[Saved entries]
------------

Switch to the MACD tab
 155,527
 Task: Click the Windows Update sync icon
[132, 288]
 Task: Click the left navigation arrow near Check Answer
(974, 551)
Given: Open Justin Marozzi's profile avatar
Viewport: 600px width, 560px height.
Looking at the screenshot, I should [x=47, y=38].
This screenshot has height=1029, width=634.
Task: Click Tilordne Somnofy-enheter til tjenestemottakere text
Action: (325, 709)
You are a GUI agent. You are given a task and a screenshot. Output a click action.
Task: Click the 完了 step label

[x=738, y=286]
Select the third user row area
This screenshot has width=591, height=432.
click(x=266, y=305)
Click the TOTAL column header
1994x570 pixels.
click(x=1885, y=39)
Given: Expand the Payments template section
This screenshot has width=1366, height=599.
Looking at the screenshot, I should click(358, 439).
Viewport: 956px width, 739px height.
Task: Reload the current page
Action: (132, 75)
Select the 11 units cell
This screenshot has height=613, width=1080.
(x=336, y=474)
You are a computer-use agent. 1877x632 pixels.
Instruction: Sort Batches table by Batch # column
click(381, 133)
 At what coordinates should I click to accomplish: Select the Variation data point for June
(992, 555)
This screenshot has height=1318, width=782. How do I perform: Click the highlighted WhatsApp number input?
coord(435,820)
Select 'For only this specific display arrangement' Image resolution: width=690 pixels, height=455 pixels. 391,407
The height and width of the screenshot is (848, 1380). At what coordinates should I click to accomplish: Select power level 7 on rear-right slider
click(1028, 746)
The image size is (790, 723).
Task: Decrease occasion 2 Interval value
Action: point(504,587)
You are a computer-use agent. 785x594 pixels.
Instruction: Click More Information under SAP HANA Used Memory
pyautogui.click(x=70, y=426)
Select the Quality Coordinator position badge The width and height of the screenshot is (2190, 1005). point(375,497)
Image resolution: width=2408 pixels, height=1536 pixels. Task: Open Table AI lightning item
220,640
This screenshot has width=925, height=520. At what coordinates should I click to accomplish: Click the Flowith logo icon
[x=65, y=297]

------------

▸ WHAT YOU ARE ASKED TO DO:
Each line in the entries above, starting at the line with "You are a GUI" and ending at the line with "Given: Expand the Payments template section", is to be printed exactly, and only those lines.

▸ ANSWER SPACE:
You are a GUI agent. You are given a task and a screenshot. Output a click action.
Task: Click the 完了 step label

[x=738, y=286]
Select the third user row area
This screenshot has width=591, height=432.
click(x=266, y=305)
Click the TOTAL column header
1994x570 pixels.
click(x=1885, y=39)
Given: Expand the Payments template section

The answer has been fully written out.